Please work out how many of the lines below include "height". Only the number should be given.
[[ INFORMATION GIVEN open ]]
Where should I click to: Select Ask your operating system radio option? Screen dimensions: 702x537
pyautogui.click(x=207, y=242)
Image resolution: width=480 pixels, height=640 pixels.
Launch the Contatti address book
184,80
[[ INFORMATION GIVEN closed ]]
[[ INFORMATION GIVEN open ]]
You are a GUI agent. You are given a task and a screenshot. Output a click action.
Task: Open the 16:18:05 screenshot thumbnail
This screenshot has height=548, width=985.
[[ INFORMATION GIVEN closed ]]
### [EXERCISE RESPONSE]
2